Esses dados reforçam a necessidade de considerar o sono como parte essencial da avaliação psiquiátrica e nutricional em pacientes com TCA, pois, pode representar um alvo terapêutico de igual ou até maior importância que o manejo alimentar noturno.
Os autores reconhecem a limitação do desenho transversal, que não permite inferir causalidade. Ainda assim, os modelos hierárquicos ajustados fortalecem a hipótese de que distúrbios do sono exercem um papel independente sobre a depressão.
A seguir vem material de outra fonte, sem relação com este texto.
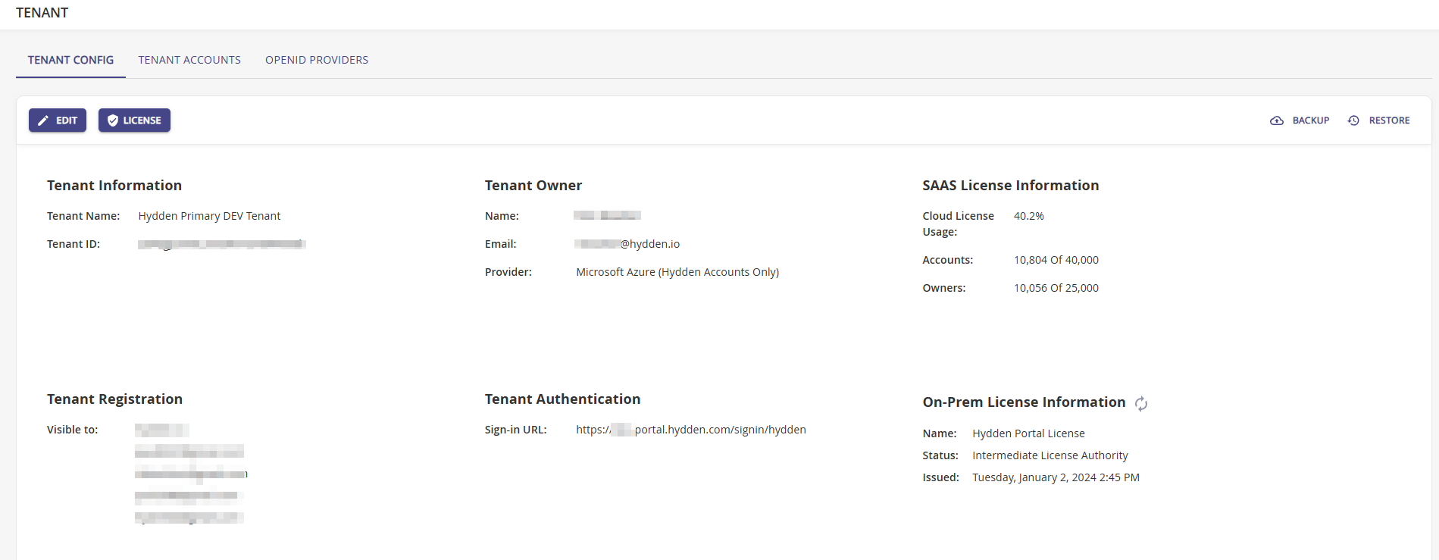Click the 10,804 Of 40,000 accounts value

click(1056, 260)
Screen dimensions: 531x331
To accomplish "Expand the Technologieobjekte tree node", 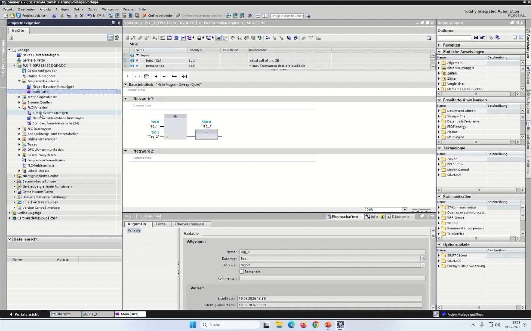I will (x=19, y=97).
Outras limitações incluem o uso exclusivo de medidas de autorrelato, o foco em mulheres brancas e em indivíduos tratados em clínicas de maior complexidade, o que pode reduzir a generalização dos resultados. A ausência de controle para a frequência e intensidade das crises de compulsão também foi apontada.
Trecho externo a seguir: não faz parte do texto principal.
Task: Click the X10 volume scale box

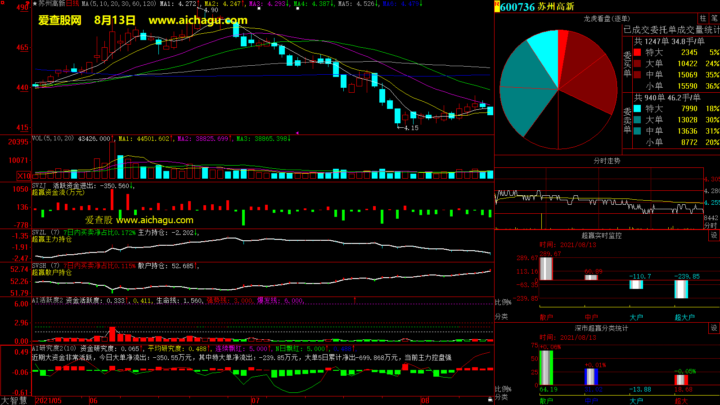Action: 24,176
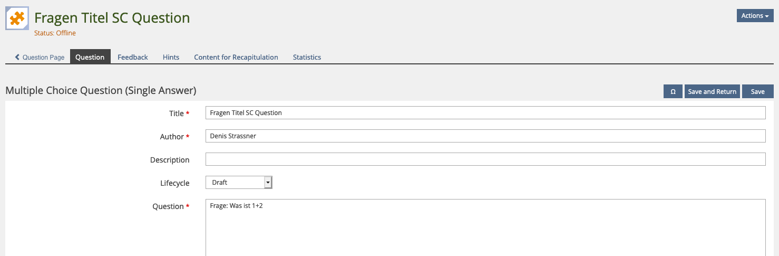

Apesar disso, o estudo apresenta forças metodológicas importantes: amostra clínica de porte razoável, uso de instrumentos validados e análise estatística robusta, capaz de discriminar o papel incremental das variáveis de sono.
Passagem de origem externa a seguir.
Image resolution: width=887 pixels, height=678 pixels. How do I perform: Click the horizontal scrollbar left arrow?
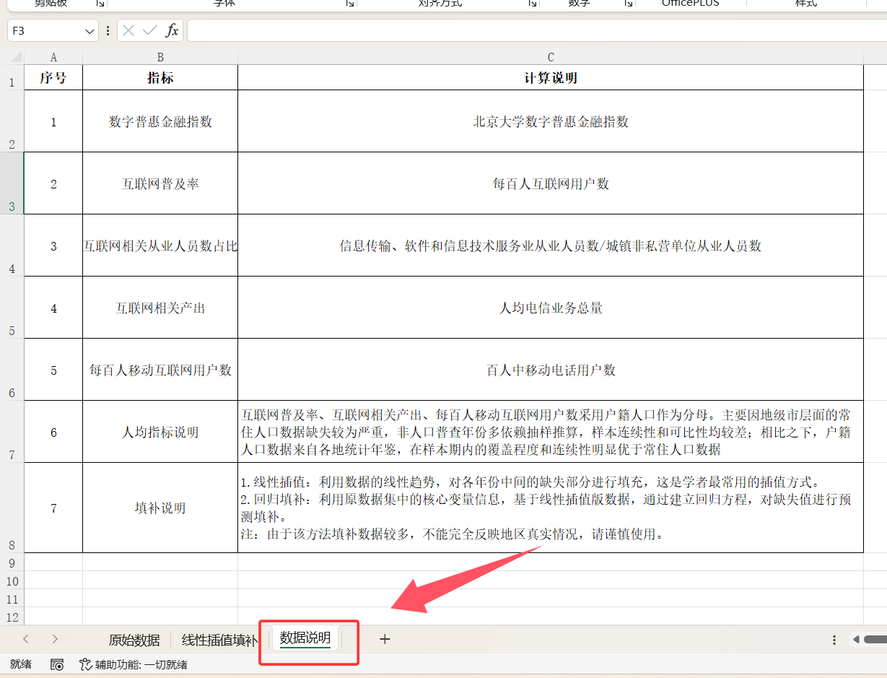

Do ponto de vista clínico, recomenda-se que pacientes com TCA e sintomas depressivos sejam rotineiramente avaliados quanto a insônia inicial e despertares noturnos. Intervenções baseadas em terapia cognitivo-comportamental para insônia (TCC-I), higiene do sono e ajustes no estilo de vida podem ser incorporadas ao tratamento padrão.
Fica a sugestão de que pesquisas futuras utilizem desenhos longitudinais e incorporem medidas objetivas de sono (como actigrafia ou polissonografia) para confirmar os achados e elucidar se a melhora do sono tem impacto causal na redução da depressão em TCAP.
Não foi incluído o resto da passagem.